さらに重大なのは、その後の大人たちの対応である。
第三者委員会は、中井氏が被害生徒に対し、「高野連へ報告すればチームの不利益につながる」という趣旨の発言をしたと認定した。このような発言は被害申告を抑制しかねない極めて不適切なものだとされ、野球部側の対応が事態を悪化させたことも指摘されている。
ところが中井氏は今回の会見で、その発言について「伝えてはいないと思う」と否定した。
その一方で、「相手がそう受け取ってしまったのであれば、信頼関係がその程度だったと受け止めるしかない。言葉が足りなかったことを非常に反省している」と述べた。
これは十分な説明になっているだろうか。
問題は「言葉が足りなかった」ことではない。被害を訴える生徒に対して、指導者がどのような姿勢で向き合ったのかである。
生徒より「チームの不利益」を心配したのか
第三者委員会の認定が正しいとすれば、最も深刻なのは「高野連への報告」と「チームの不利益」が同じ文脈で語られたことである。
高校野球は教育活動の一環のはずだ。
それなら優先順位は明快である。暴力を受けた生徒の安全確保、事実確認、再発防止が先であり、甲子園に出られるか、チームが処分されるかは二の次でなければならない。

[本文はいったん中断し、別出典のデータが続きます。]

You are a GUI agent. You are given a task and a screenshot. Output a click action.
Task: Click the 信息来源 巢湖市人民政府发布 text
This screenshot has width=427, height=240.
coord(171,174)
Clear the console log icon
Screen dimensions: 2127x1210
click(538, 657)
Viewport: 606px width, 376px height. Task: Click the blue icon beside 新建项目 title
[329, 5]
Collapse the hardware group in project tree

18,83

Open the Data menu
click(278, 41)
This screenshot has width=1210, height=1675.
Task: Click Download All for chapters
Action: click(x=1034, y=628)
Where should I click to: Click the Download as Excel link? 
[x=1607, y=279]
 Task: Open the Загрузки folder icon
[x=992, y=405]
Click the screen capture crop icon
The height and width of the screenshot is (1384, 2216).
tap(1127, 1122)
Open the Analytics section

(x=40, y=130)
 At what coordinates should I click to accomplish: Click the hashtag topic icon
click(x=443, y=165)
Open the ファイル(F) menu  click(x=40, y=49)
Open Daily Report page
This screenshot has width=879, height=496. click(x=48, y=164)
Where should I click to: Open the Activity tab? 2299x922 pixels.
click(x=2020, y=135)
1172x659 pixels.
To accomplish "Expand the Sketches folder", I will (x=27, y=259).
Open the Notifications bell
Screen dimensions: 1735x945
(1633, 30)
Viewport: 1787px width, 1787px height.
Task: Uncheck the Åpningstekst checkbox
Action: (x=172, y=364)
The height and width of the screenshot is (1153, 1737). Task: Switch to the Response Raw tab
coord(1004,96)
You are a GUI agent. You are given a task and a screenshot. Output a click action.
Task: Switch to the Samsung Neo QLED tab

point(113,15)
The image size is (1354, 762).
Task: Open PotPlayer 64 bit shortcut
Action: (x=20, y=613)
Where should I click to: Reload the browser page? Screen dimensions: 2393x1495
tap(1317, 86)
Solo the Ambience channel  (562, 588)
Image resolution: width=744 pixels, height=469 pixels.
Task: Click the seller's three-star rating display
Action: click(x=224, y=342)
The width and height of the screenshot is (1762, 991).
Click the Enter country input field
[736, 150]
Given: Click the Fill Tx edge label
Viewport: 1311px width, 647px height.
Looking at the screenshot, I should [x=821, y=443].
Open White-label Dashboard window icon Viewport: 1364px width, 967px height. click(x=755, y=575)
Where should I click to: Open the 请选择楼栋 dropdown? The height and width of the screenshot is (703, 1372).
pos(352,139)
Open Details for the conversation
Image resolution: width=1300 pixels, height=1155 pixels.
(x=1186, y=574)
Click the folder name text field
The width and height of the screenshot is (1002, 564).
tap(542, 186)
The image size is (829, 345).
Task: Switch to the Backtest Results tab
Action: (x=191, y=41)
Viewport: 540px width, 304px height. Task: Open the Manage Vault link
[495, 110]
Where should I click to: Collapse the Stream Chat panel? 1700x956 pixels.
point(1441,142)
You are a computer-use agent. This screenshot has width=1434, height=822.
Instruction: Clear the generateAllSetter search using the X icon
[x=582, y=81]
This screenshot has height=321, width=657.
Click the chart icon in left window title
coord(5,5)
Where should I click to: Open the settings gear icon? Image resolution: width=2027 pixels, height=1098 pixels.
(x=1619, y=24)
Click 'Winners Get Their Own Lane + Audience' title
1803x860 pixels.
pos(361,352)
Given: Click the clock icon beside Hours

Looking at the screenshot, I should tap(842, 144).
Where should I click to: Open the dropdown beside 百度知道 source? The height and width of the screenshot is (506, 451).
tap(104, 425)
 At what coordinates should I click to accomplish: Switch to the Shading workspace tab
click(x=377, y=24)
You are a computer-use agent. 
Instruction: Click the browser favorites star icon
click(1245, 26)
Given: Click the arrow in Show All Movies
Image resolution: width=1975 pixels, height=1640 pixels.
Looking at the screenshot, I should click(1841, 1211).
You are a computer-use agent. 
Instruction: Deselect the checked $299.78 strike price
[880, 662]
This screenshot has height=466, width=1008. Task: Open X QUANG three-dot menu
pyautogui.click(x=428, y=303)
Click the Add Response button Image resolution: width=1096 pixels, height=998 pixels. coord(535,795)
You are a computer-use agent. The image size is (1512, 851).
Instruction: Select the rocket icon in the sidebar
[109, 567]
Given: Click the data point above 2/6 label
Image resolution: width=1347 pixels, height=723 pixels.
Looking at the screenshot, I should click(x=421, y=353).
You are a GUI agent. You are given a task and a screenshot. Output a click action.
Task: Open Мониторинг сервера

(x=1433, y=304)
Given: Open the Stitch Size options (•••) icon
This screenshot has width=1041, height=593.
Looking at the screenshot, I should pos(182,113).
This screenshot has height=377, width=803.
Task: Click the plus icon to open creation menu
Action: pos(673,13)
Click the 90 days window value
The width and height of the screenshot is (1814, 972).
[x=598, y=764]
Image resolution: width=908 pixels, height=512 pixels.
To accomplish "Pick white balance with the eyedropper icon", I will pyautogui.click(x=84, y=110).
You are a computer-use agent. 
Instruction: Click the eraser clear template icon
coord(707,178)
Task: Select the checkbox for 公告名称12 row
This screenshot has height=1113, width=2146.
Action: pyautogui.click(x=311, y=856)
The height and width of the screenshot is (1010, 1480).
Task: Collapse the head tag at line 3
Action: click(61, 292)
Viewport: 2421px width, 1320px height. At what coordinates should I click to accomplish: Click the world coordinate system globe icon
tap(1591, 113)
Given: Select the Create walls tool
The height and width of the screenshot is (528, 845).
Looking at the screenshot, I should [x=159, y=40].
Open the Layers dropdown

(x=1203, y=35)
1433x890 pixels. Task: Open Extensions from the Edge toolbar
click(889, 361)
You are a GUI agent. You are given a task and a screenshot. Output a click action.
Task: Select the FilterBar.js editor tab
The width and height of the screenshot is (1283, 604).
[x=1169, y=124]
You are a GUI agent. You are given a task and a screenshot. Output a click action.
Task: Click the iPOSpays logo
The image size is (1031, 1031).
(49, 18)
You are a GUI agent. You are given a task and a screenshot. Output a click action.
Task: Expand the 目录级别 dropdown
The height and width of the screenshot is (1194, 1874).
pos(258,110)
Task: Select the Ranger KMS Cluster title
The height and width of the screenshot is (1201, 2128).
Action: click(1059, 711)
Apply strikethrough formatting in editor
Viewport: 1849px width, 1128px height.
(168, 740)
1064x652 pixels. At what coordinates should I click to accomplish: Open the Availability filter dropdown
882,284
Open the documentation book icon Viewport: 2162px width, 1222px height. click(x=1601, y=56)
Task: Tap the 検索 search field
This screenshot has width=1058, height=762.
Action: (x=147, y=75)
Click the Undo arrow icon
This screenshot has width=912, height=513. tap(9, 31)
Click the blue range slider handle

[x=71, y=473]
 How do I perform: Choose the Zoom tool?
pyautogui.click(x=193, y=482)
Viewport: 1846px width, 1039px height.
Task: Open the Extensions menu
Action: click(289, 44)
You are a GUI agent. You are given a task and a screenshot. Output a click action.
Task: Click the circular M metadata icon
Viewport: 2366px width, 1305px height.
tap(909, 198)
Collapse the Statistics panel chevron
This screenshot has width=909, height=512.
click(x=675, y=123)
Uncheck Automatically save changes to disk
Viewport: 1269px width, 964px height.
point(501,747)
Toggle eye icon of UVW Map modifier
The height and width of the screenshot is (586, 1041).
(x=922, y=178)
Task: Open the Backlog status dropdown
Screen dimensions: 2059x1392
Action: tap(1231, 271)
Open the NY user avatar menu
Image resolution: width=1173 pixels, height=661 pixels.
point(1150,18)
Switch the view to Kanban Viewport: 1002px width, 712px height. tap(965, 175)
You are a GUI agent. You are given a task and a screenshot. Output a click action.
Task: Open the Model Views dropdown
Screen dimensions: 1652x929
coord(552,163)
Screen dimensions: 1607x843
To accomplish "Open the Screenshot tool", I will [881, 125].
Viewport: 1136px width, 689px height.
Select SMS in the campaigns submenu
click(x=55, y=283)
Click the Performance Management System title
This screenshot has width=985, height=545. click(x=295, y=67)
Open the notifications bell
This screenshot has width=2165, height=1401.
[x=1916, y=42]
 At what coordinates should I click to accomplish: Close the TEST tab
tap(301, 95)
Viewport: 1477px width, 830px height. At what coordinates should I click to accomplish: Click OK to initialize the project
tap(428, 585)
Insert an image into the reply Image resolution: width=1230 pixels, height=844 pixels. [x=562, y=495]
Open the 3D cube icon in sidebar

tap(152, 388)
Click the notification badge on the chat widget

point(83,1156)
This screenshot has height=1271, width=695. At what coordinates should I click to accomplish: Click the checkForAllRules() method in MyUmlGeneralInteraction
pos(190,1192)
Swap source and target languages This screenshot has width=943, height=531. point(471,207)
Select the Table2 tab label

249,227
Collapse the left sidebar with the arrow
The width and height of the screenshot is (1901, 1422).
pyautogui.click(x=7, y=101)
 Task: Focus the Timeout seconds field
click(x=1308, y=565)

ところが広陵をめぐる一連の対応を見ると、どうしても逆だったのではないかという疑念が残る。
実際、学校は暴力事案を把握し、日本高野連から厳重注意を受けていたにもかかわらず、2025年夏の甲子園にはいったん出場した。初戦にも勝利した後、SNSなどで批判が拡大し、2回戦を前にようやく出場を辞退した。
結果として、被害生徒も、何もしていない現役部員も、学校全体も大きなダメージを受けた。
もっと早い段階で学校が事実関係を徹底的に調べ、被害者保護を最優先していれば、ここまで問題が拡大しただろうか。
問われているのは中井氏だけではない
中井氏が謝罪したこと自体は一歩前進だ。
しかし、これを「名将の謝罪」で幕引きしてはいけない。
広陵高校は長年、高校野球の名門として大きな実績を上げてきた。それだけに、野球部が学校の中で特別な存在になり、勝利や甲子園出場が過度に重視されていなかったかという検証が必要だ。
学校側は2025年8月、中井氏の監督退任と指導体制の変更を発表し、学校改善検討委員会も設置するとした。
だが、改革とは監督を交代させれば終わるものではない。
暴力が起きたとき、なぜ学校組織は早期に止められなかったのか。なぜ被害生徒の訴えよりチームへの影響が意識されたのか。なぜ問題を抱えたまま甲子園出場に踏み切ったのか。
問われているのは、広陵高校そのもののガバナンスである。
「甲子園に出る強豪校」である前に、「生徒を預かる学校」である。
その当たり前の優先順位を取り戻せるのか。中井氏の会見は事件の終わりではなく、むしろ広陵高校がそこを説明する出発点でなければならない。